◆ Collected data:
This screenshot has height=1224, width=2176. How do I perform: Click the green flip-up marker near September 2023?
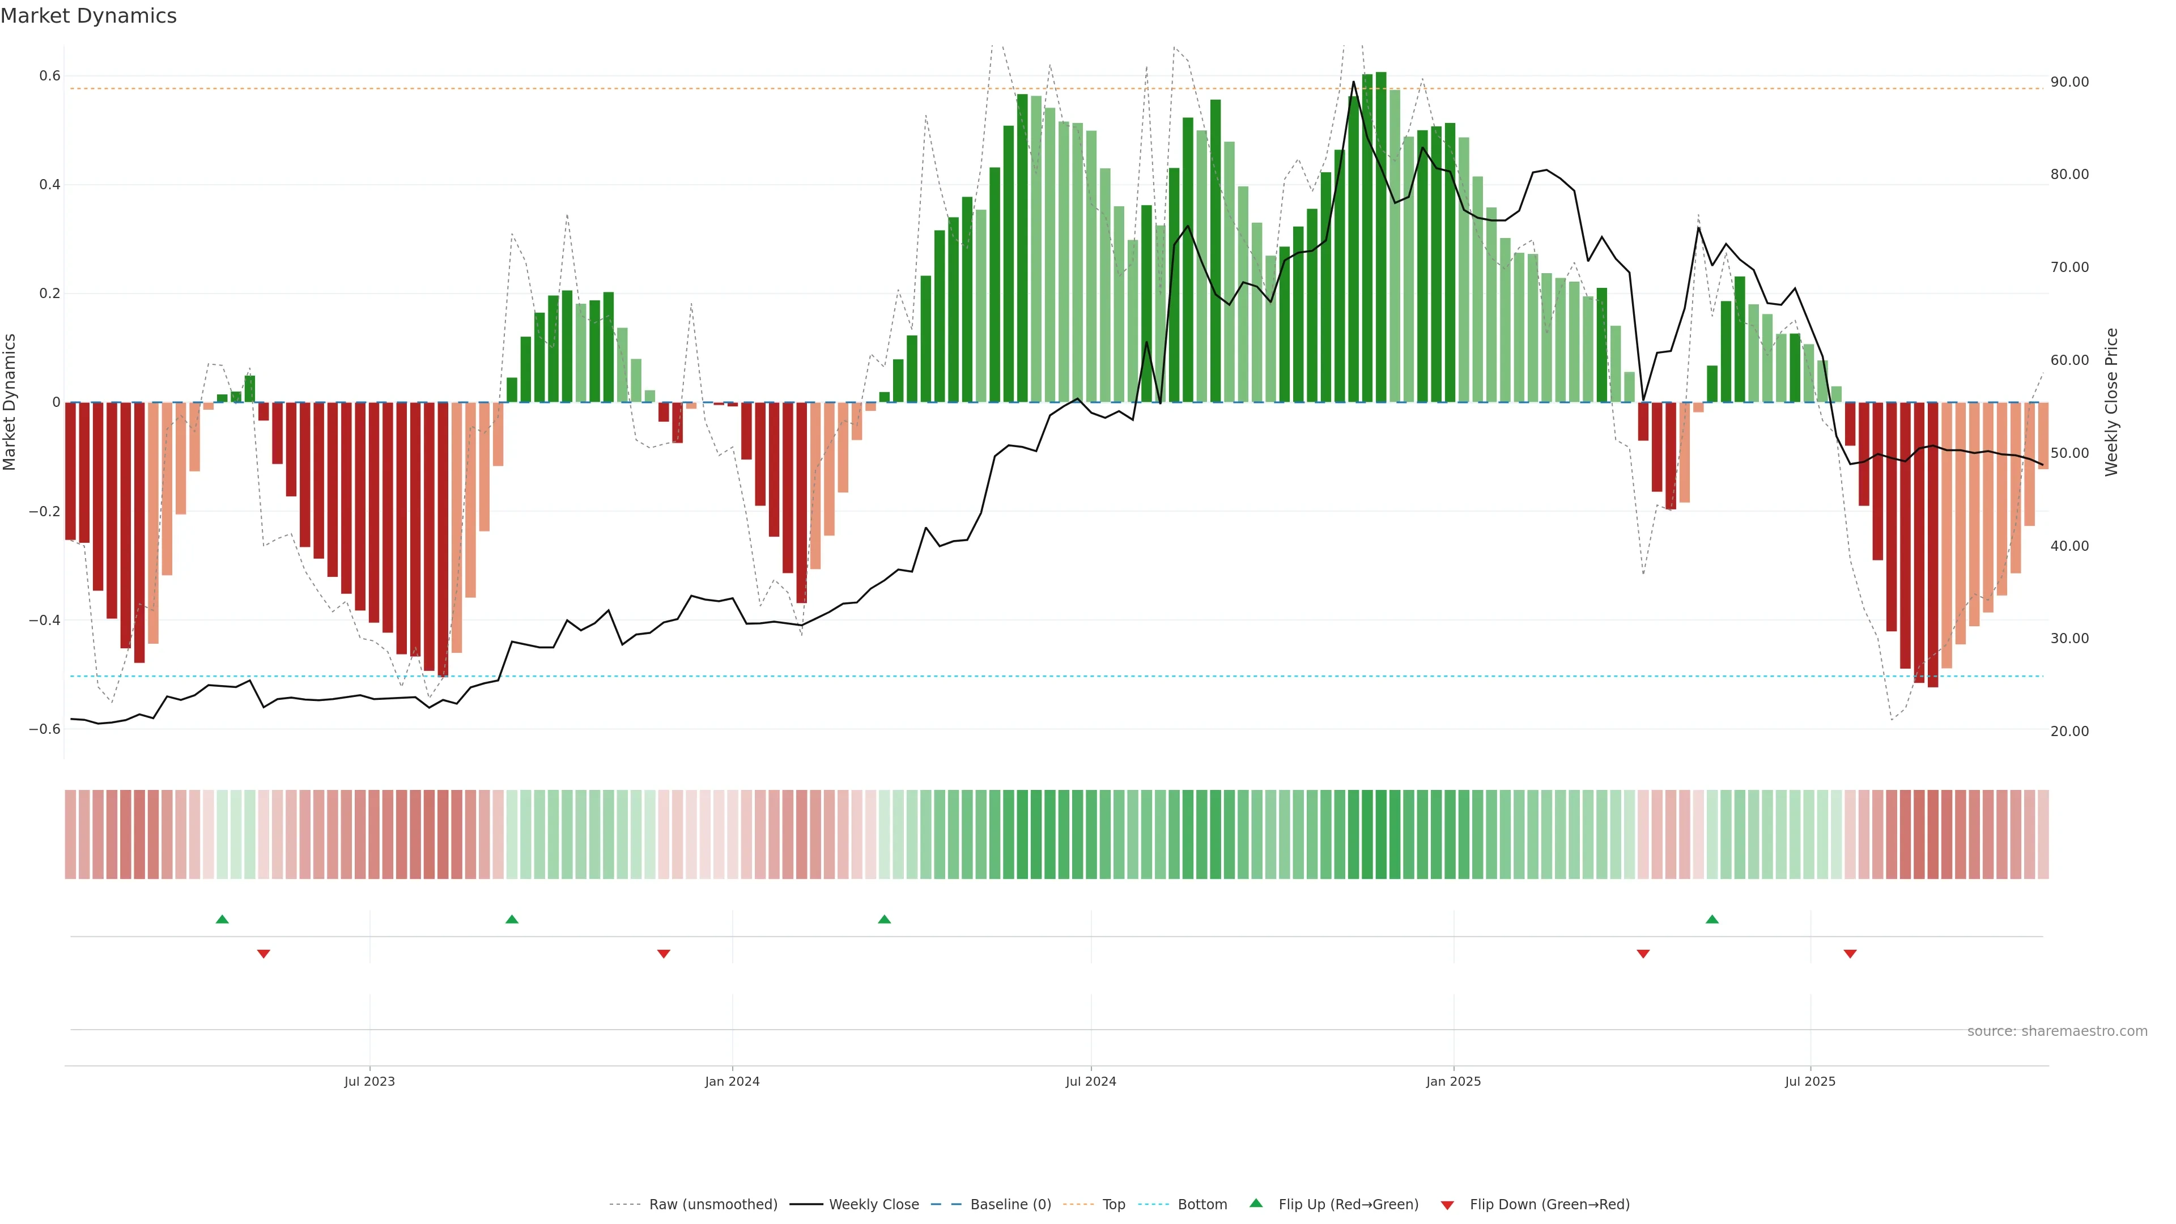click(512, 919)
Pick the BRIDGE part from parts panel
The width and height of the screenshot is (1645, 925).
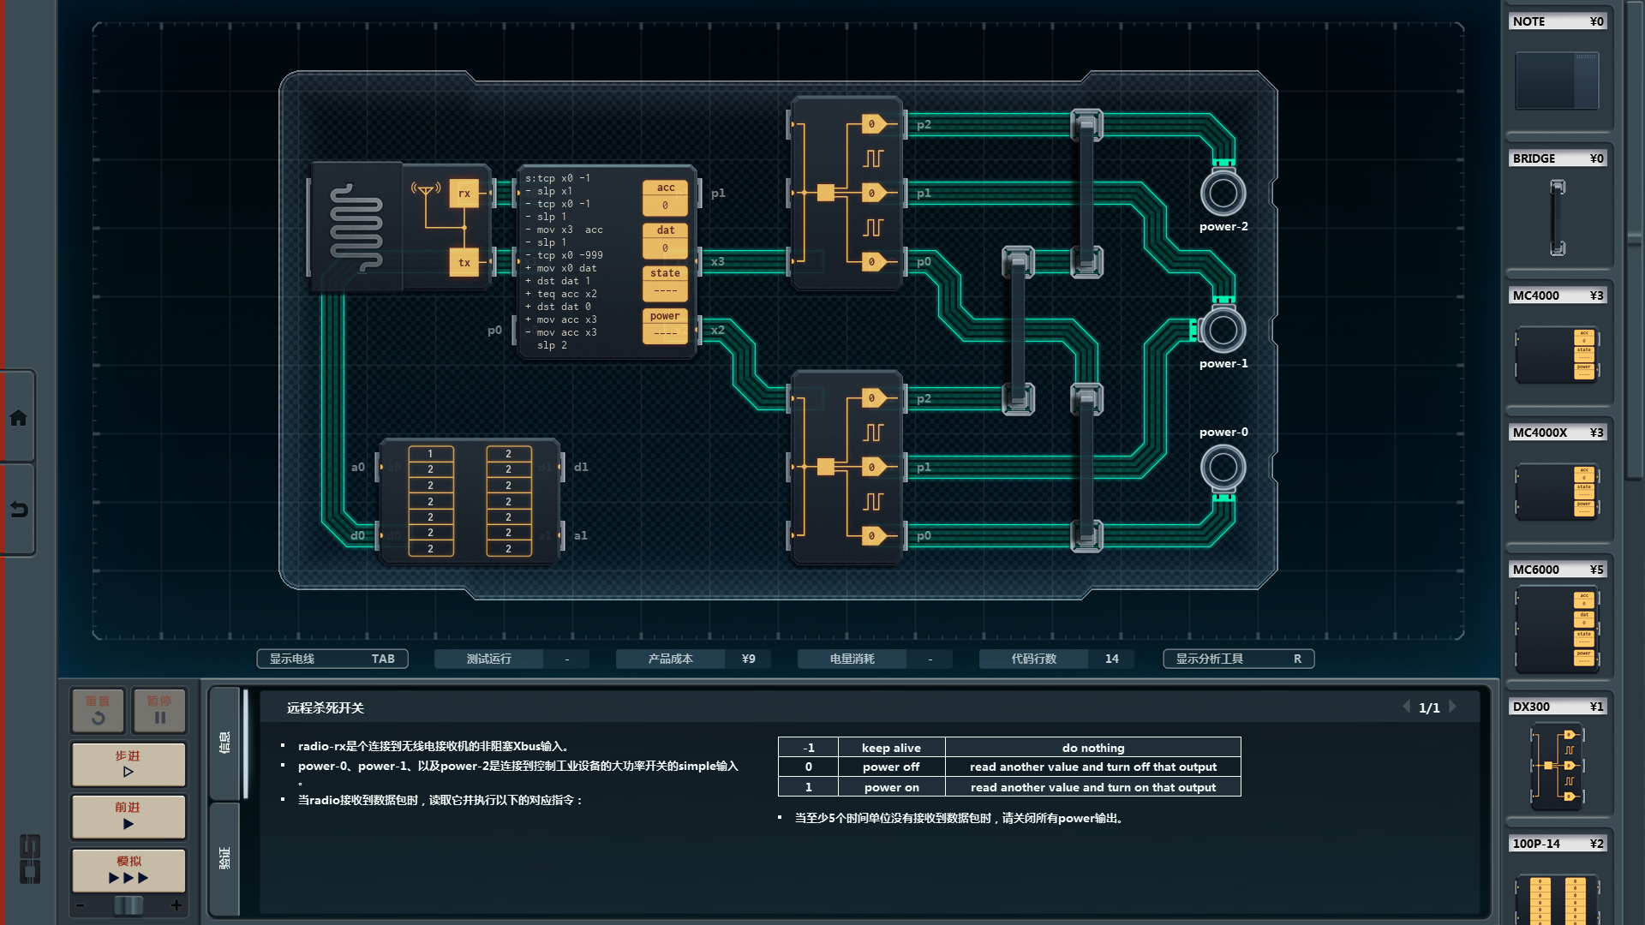1557,218
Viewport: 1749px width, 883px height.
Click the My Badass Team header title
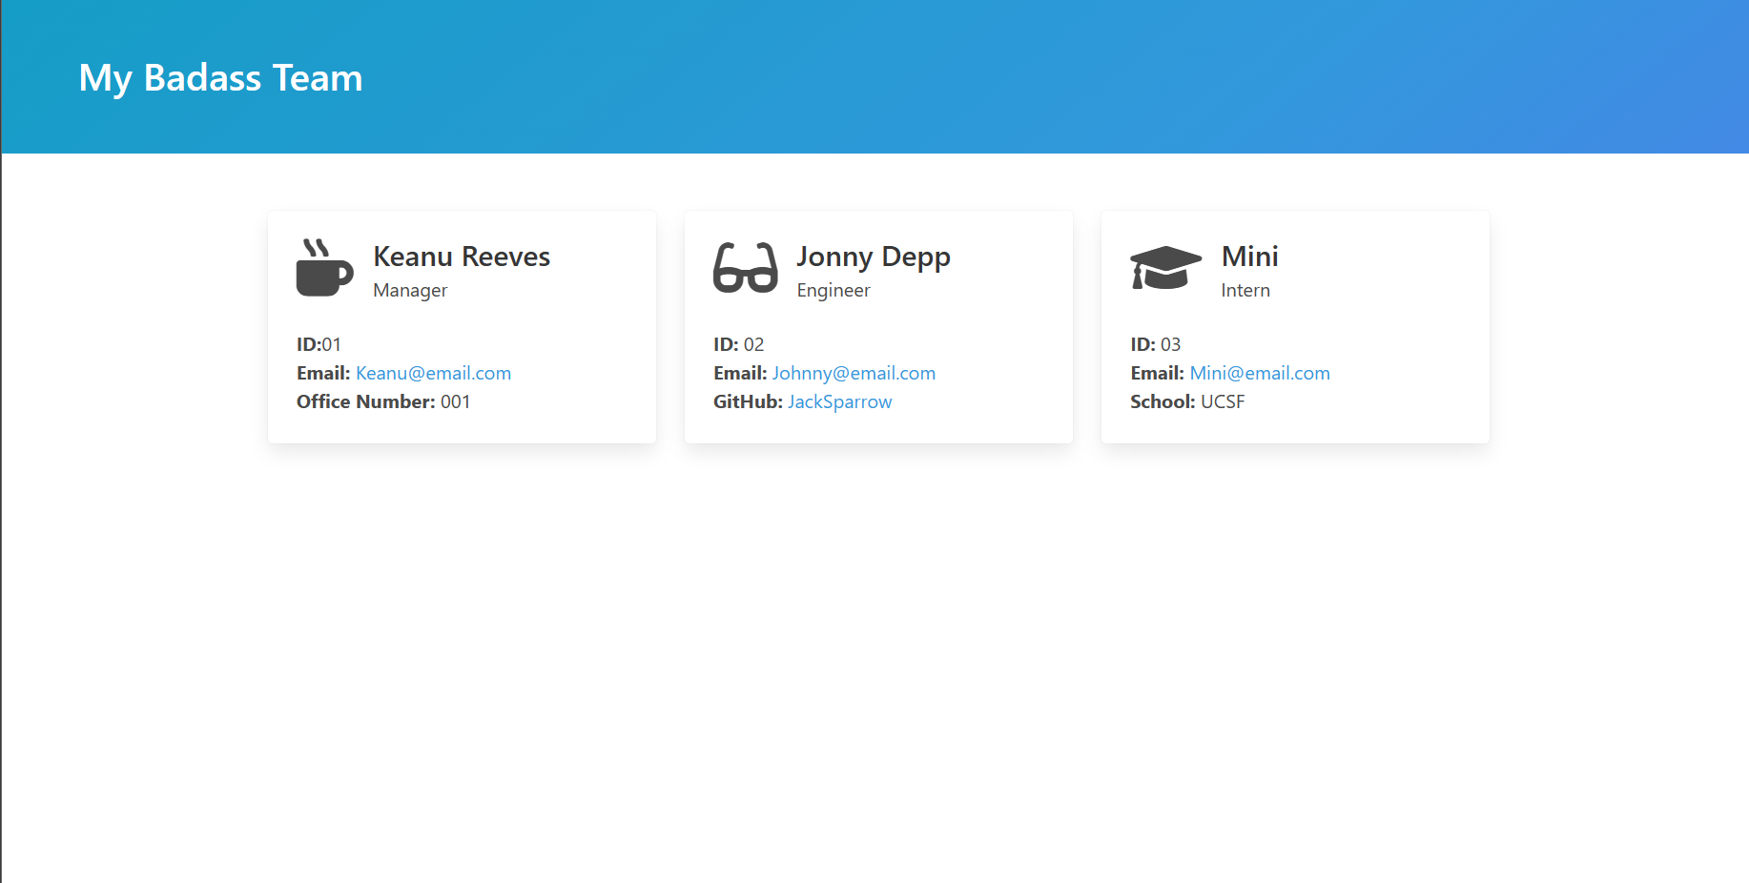220,78
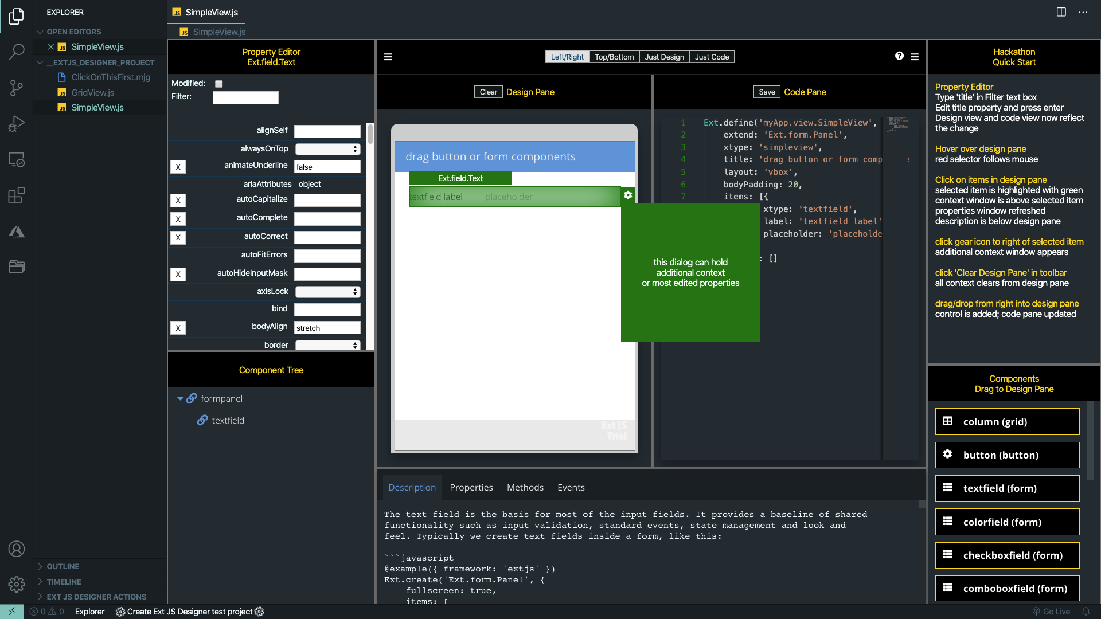Click gear icon next to selected textfield
The image size is (1101, 619).
click(628, 195)
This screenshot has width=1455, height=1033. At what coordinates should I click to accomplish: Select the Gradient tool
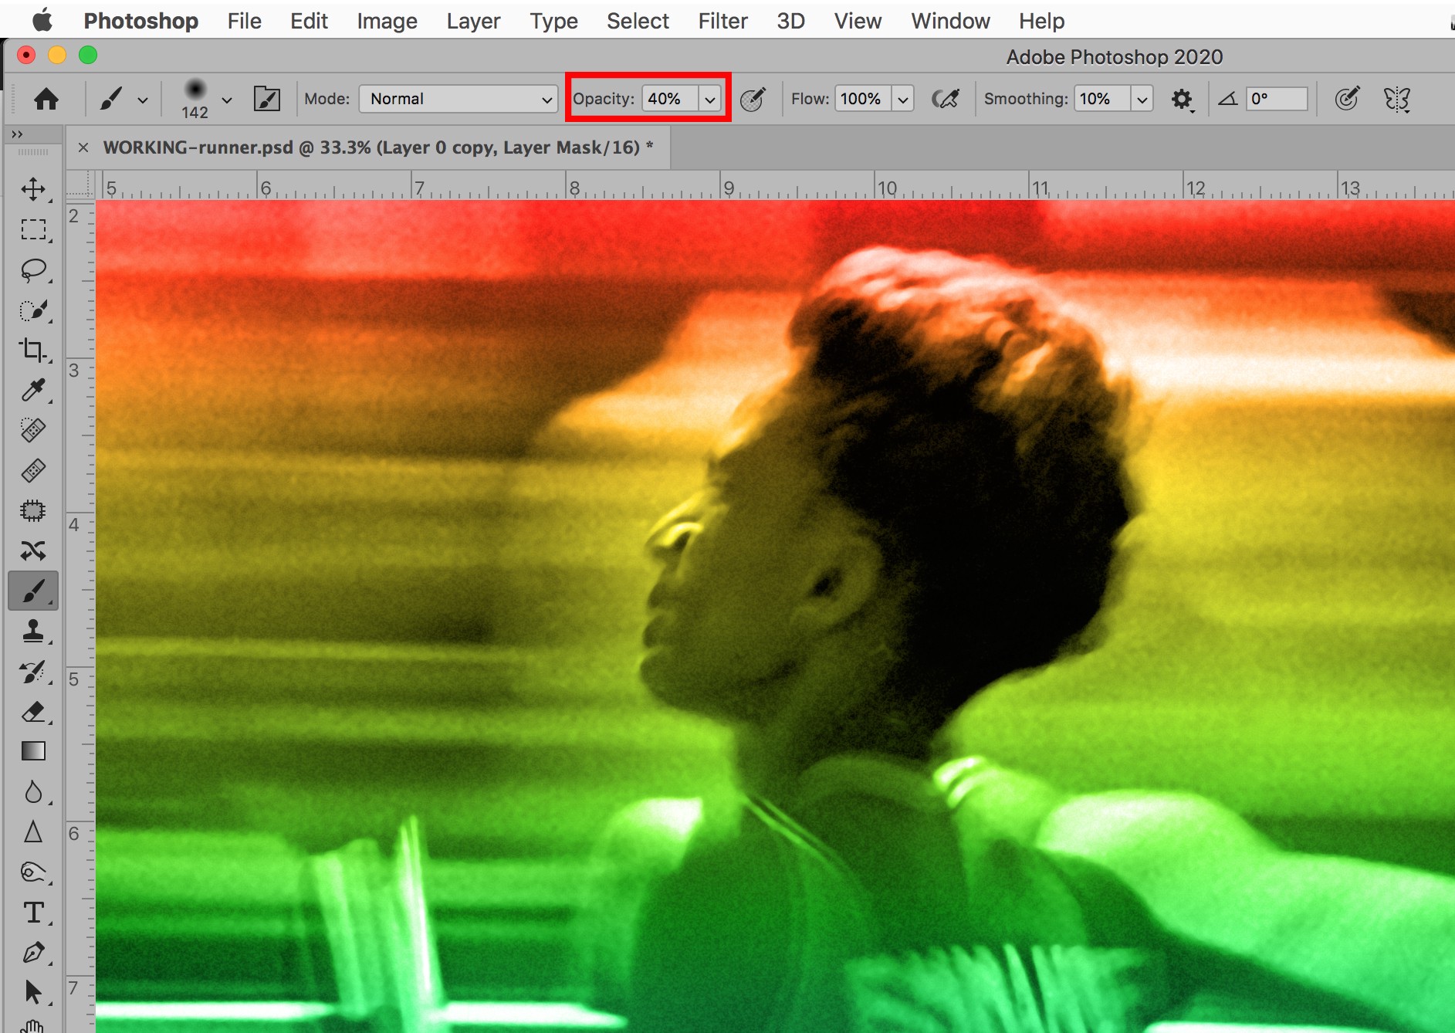tap(33, 751)
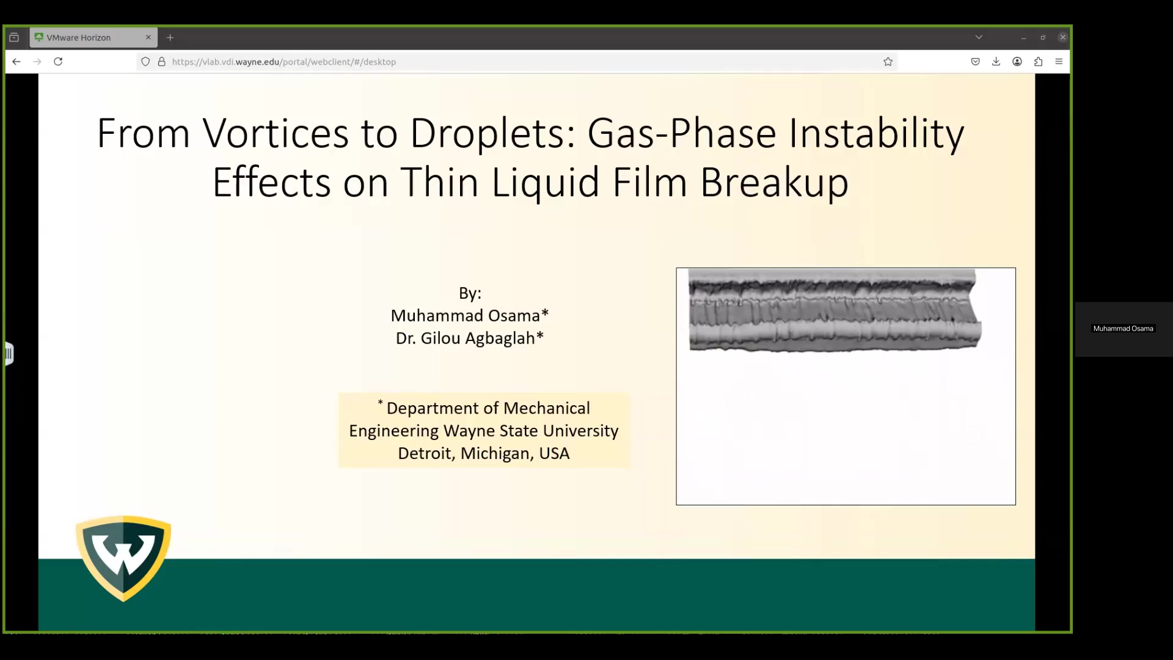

◆ INSTRUCTIONS FOR THE TASK: Your task is a word-for-word transcription of the entries, leaving out all pictures.

◆ RESPONSE TO THE EXERCISE:
This screenshot has height=1224, width=2176. How do I perform: Click the green flip-up marker near September 2023?
click(512, 919)
Pick the BRIDGE part from parts panel
The width and height of the screenshot is (1645, 925).
1557,218
Viewport: 1749px width, 883px height.
Click the My Badass Team header title
220,78
Click gear icon next to selected textfield
The image size is (1101, 619).
click(628, 195)
This screenshot has width=1455, height=1033. At what coordinates should I click to accomplish: Select the Gradient tool
tap(33, 751)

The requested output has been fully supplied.